Goal of the exercise — The reply needs the lines from the one containing "Task: Tap the Device ID label" through the end of the material, each repeated exactly, and no pictures.

Data to examine: Begin

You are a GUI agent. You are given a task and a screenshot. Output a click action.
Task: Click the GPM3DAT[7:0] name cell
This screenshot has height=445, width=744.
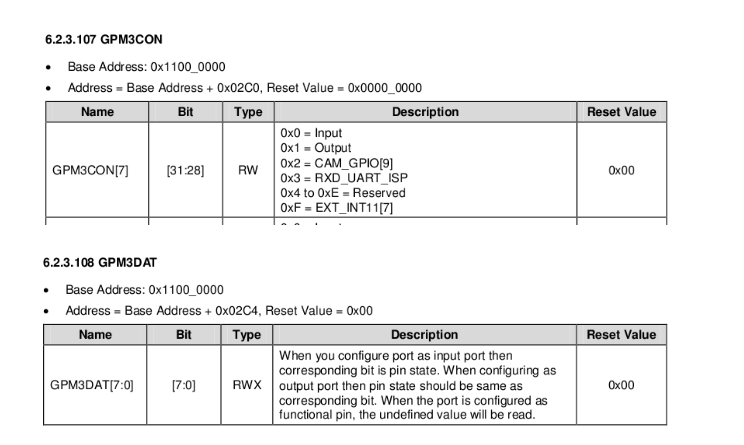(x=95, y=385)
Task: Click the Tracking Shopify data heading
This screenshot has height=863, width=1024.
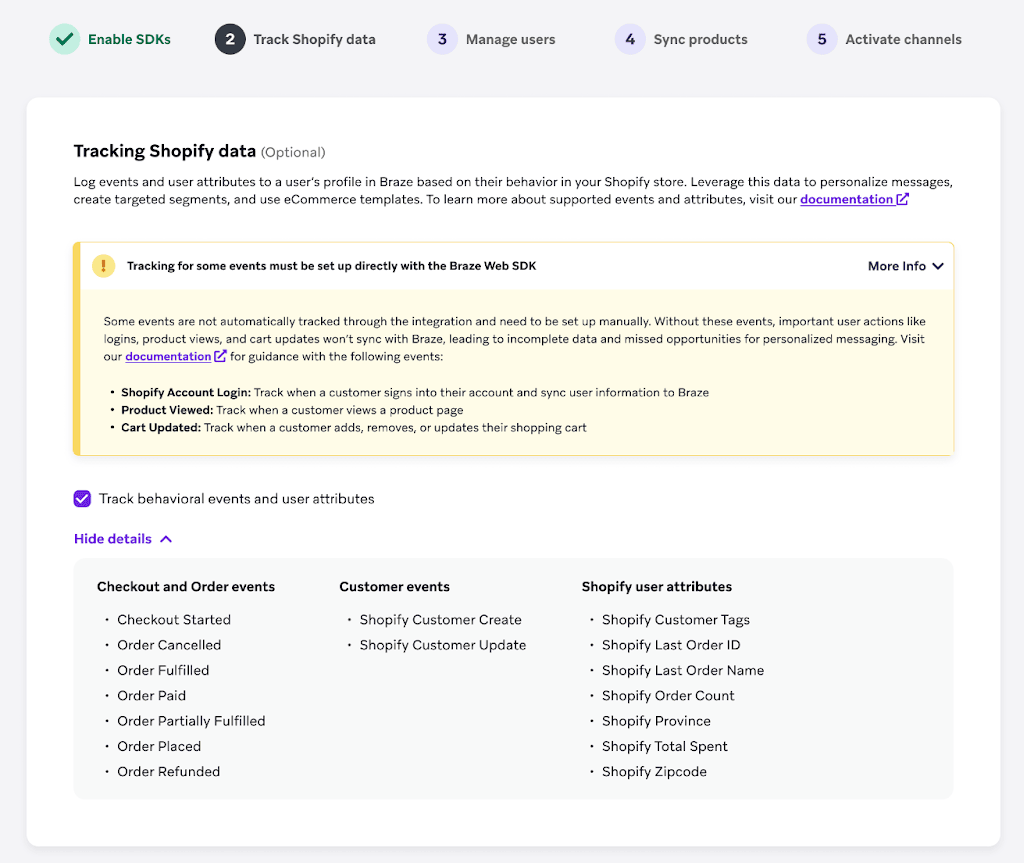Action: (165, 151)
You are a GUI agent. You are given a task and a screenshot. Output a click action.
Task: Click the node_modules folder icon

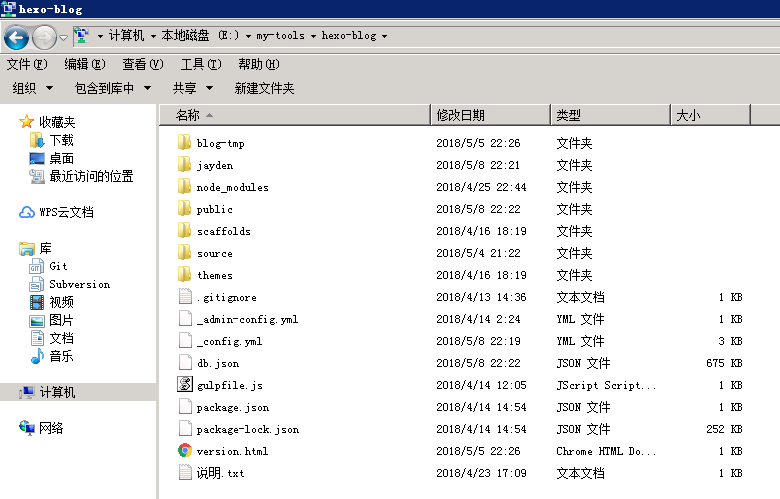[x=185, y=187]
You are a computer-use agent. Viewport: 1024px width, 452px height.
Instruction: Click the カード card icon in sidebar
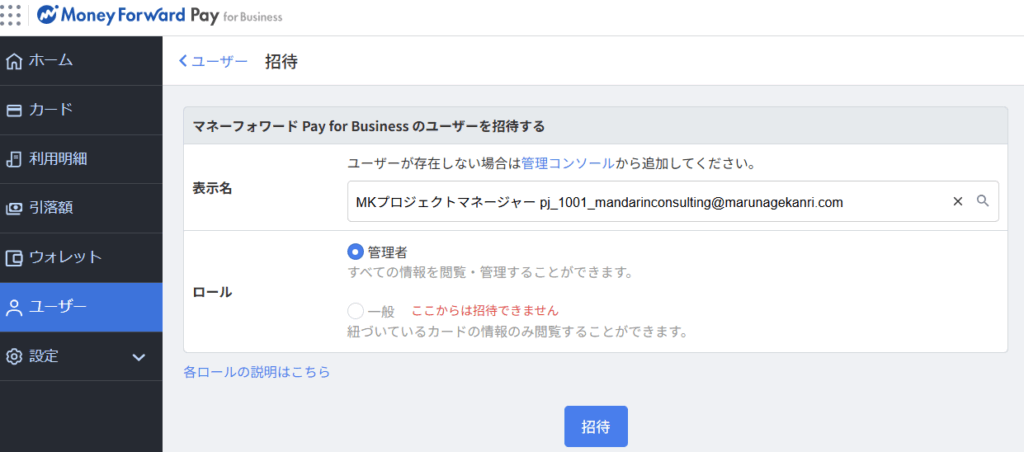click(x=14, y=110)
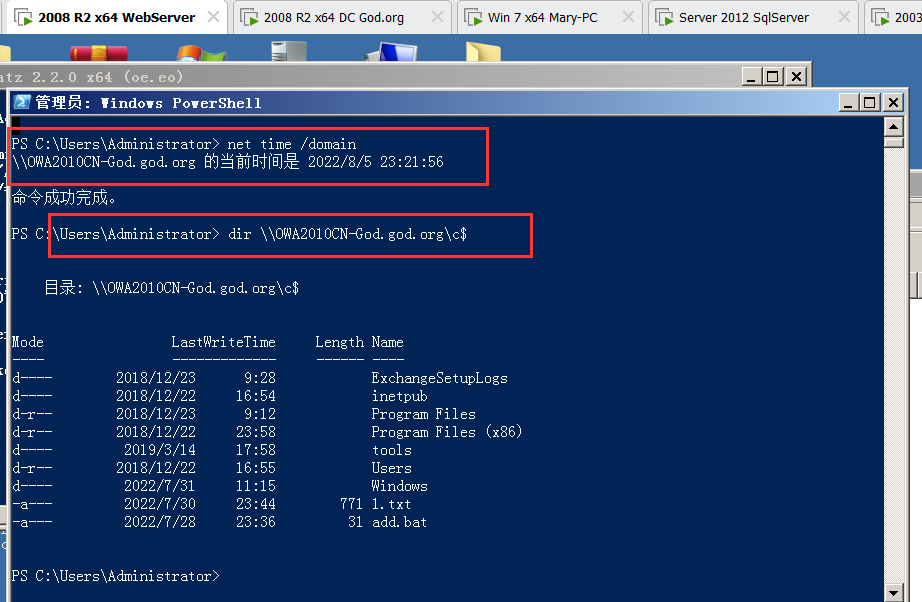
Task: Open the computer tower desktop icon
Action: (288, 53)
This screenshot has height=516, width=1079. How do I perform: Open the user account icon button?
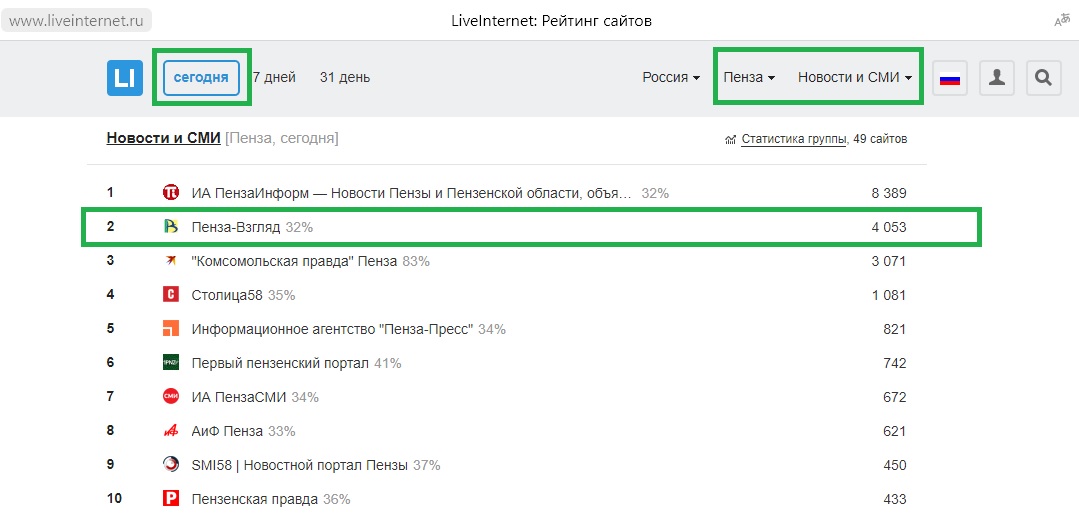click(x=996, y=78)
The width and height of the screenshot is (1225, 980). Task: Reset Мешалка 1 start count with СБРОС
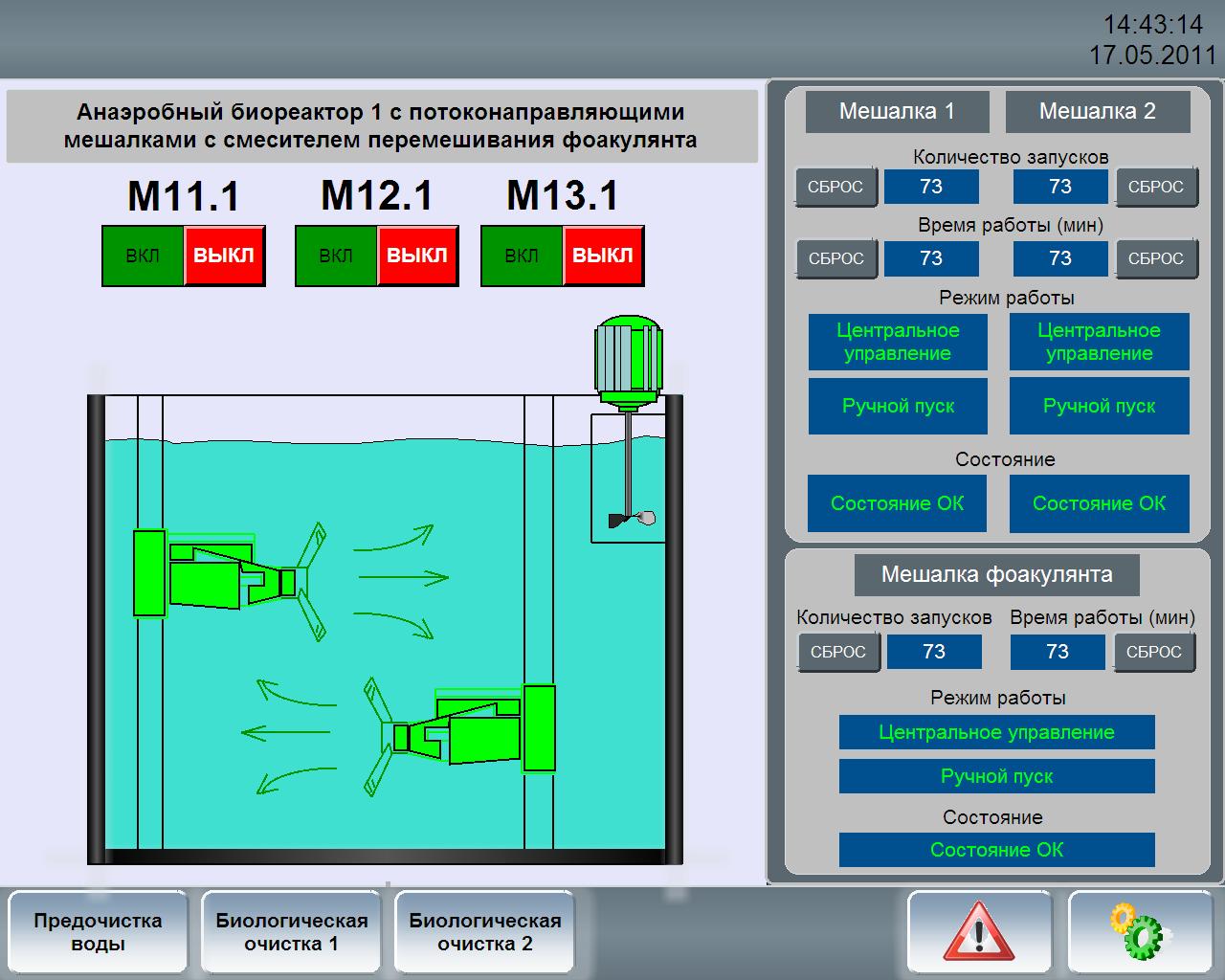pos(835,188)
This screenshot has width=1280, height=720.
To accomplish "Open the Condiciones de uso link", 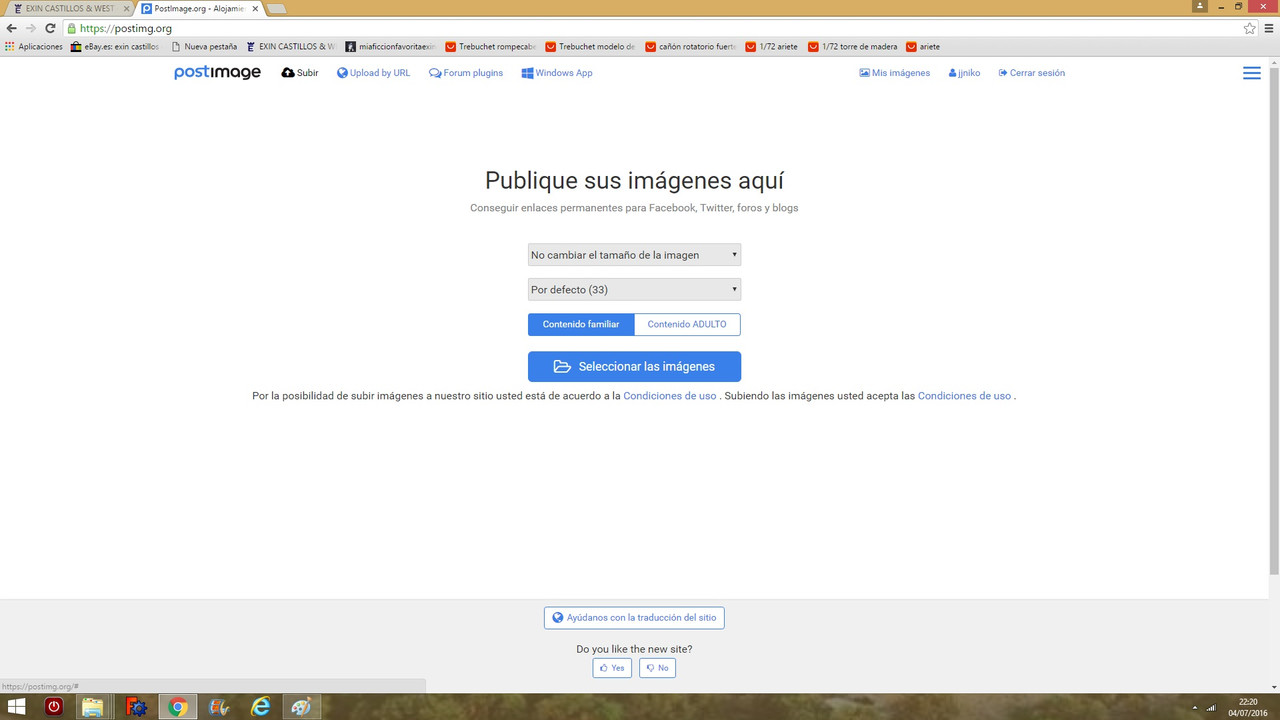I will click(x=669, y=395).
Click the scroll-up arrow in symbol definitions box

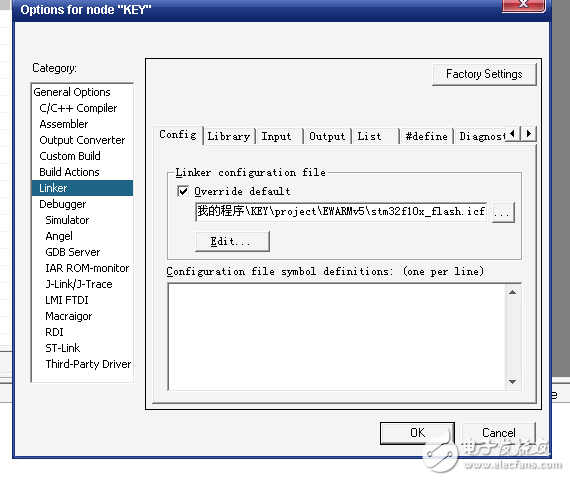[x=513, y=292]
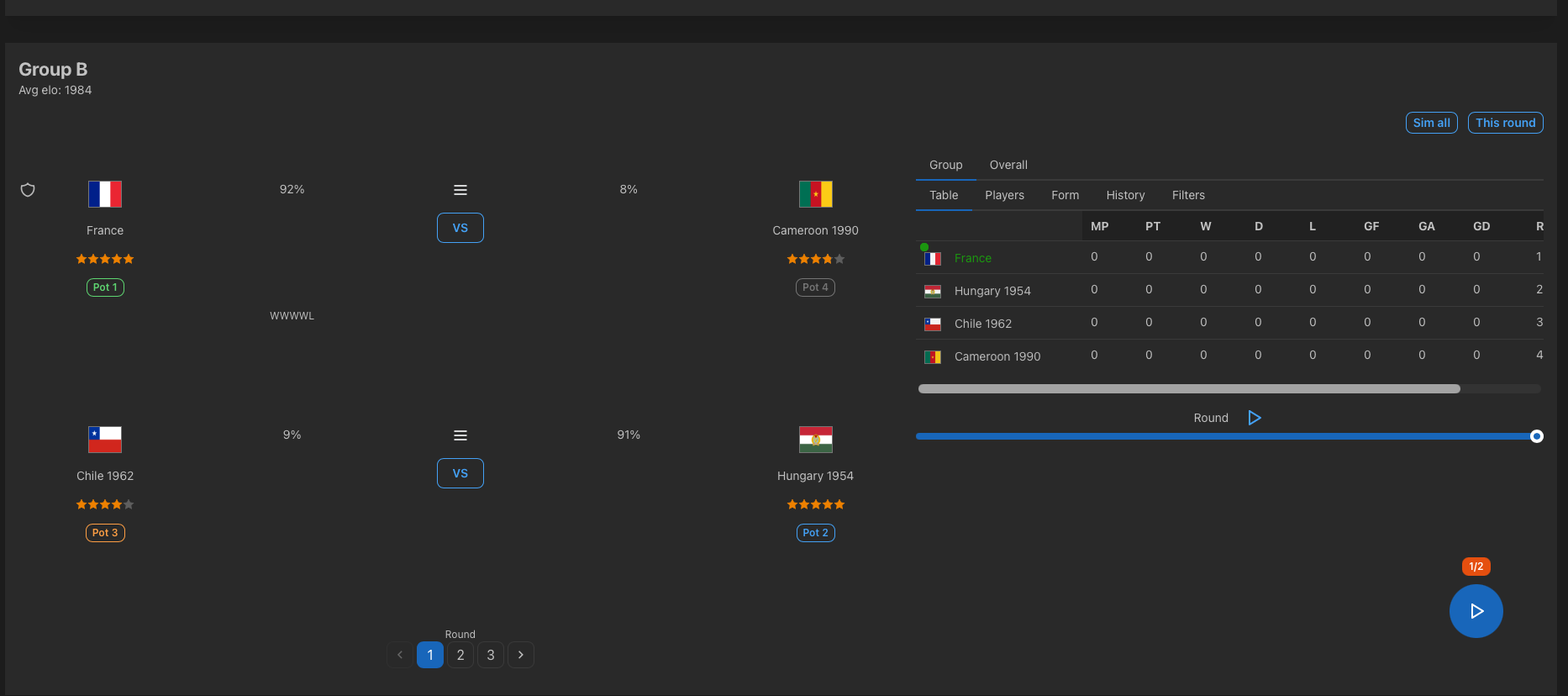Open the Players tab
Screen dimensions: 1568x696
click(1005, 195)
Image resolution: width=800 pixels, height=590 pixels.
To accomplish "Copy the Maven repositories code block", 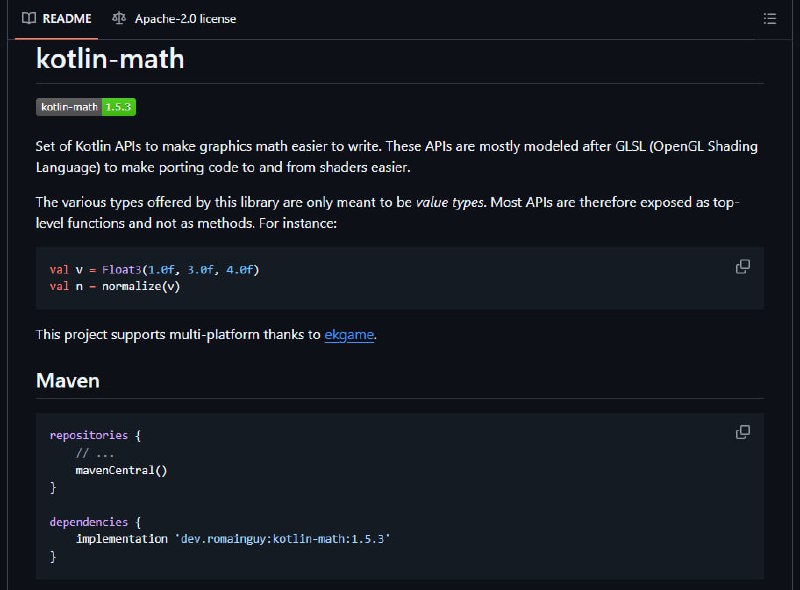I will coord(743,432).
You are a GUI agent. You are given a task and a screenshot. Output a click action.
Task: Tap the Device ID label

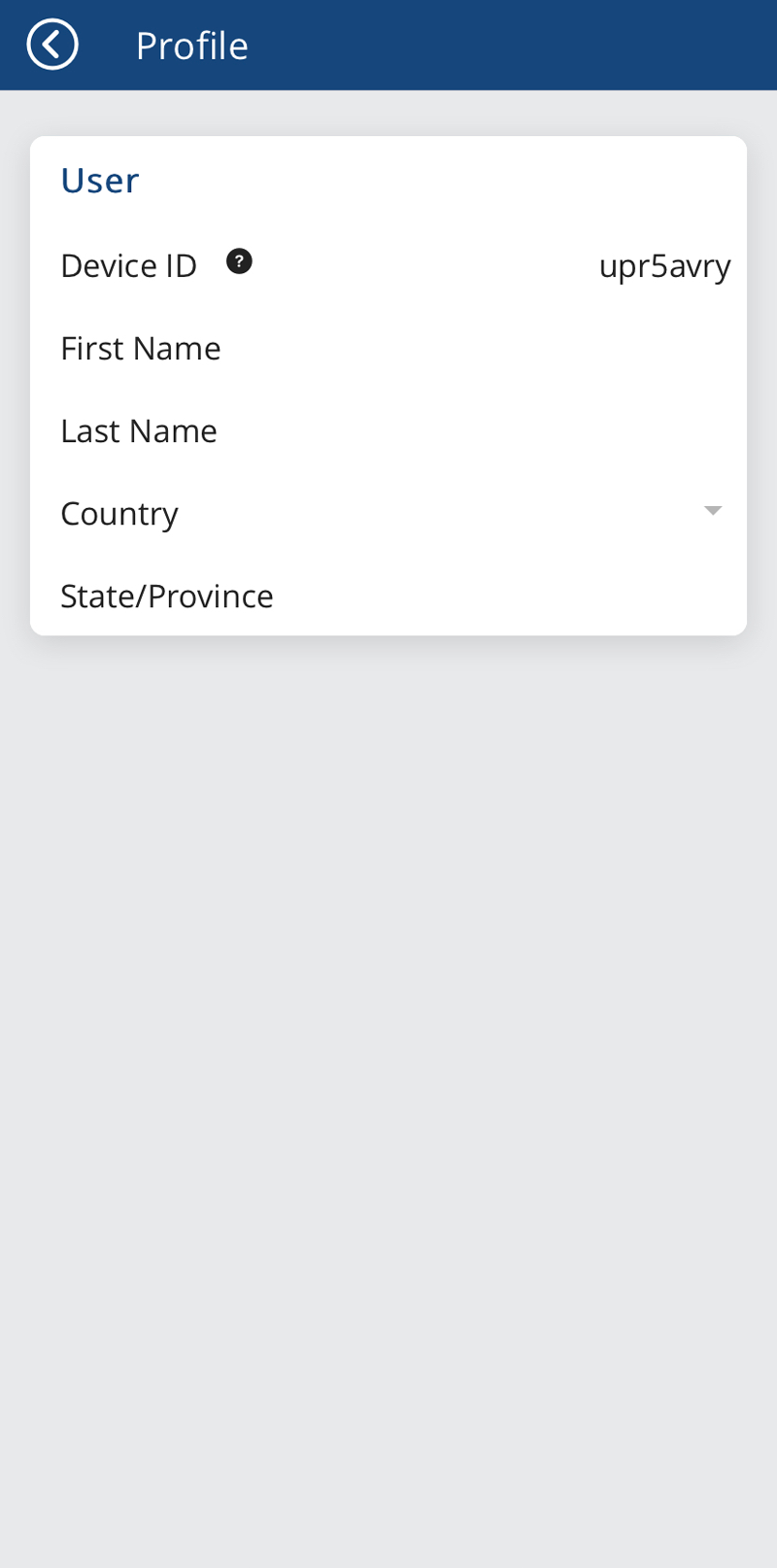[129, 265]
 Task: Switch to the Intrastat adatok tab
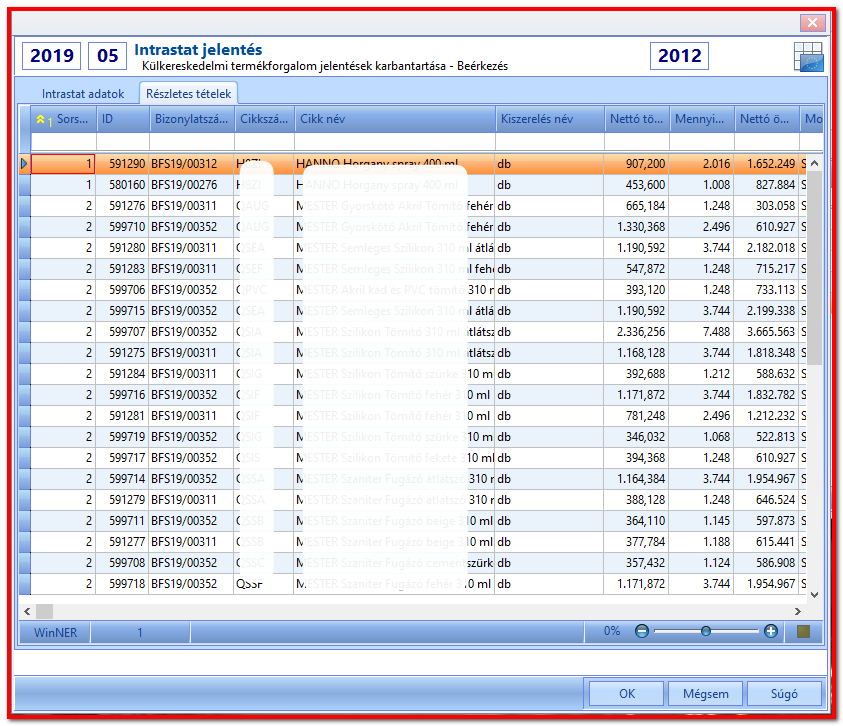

Data to examine: End

Task result —
Task: Tap the Device ID label

[129, 265]
 Task: Switch to the Intrastat adatok tab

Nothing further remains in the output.